__Action item__
Begin at the line below that has "Pick the Zoom" and stop after the line that has "Task: Open the notifications bell". Please restate only those lines, word for word.

━━━━━ Data supplied ━━━━━

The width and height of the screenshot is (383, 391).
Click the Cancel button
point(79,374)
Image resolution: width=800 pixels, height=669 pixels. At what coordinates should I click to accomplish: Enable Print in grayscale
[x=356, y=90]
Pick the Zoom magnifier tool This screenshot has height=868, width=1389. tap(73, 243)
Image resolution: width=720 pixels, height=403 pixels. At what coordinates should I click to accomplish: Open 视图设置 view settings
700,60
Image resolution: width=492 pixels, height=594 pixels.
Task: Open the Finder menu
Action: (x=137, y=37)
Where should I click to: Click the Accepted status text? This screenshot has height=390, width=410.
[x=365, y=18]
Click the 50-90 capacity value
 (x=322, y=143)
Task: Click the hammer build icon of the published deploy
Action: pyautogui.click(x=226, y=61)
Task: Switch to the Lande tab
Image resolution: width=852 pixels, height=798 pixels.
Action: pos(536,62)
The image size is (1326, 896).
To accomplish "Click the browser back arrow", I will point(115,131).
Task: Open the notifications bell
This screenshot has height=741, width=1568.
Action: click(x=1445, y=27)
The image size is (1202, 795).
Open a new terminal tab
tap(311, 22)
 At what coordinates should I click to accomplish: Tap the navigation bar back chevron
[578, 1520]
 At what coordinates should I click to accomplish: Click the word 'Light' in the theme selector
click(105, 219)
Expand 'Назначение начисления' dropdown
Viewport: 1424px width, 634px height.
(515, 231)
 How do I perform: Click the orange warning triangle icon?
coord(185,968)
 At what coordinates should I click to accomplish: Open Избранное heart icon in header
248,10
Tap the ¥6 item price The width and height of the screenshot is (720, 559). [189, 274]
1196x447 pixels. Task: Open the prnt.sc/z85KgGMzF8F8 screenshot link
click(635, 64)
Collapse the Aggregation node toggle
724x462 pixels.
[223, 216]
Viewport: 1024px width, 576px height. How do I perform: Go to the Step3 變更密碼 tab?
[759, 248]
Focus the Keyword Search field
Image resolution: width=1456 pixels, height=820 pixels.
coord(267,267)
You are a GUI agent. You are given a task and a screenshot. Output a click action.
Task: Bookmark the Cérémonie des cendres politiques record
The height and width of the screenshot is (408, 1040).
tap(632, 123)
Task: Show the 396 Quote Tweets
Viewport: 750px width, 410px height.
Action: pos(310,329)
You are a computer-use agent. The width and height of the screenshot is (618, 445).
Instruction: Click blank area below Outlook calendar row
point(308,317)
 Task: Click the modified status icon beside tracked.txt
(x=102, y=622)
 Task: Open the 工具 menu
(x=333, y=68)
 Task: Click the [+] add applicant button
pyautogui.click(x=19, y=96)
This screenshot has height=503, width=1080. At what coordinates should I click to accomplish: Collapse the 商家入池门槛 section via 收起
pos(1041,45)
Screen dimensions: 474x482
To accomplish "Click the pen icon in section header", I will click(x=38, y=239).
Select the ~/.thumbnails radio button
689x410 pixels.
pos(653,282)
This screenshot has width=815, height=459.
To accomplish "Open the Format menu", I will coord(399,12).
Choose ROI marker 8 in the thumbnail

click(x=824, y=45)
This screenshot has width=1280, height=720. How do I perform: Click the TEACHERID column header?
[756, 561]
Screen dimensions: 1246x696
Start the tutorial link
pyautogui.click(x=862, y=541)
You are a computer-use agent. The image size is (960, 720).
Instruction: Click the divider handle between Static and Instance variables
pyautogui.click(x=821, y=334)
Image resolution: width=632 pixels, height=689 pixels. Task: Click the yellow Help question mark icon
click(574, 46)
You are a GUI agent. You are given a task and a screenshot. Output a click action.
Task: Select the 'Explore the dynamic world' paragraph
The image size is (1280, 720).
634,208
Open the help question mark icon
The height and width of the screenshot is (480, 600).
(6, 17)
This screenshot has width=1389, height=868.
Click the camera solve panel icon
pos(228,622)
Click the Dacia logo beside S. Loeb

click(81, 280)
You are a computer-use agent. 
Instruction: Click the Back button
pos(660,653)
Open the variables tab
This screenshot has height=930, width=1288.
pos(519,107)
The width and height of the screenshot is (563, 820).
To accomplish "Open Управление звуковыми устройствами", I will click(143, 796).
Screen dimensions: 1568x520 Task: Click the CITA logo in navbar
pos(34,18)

━━━━━

__Task result__
Pick the Zoom magnifier tool This screenshot has height=868, width=1389. tap(73, 243)
Image resolution: width=720 pixels, height=403 pixels. At what coordinates should I click to accomplish: Open 视图设置 view settings
700,60
Image resolution: width=492 pixels, height=594 pixels.
Task: Open the Finder menu
Action: (x=137, y=37)
Where should I click to: Click the Accepted status text? This screenshot has height=390, width=410.
[x=365, y=18]
Click the 50-90 capacity value
 (x=322, y=143)
Task: Click the hammer build icon of the published deploy
Action: pyautogui.click(x=226, y=61)
Task: Switch to the Lande tab
Image resolution: width=852 pixels, height=798 pixels.
Action: pos(536,62)
The image size is (1326, 896).
To accomplish "Click the browser back arrow", I will point(115,131).
Task: Open the notifications bell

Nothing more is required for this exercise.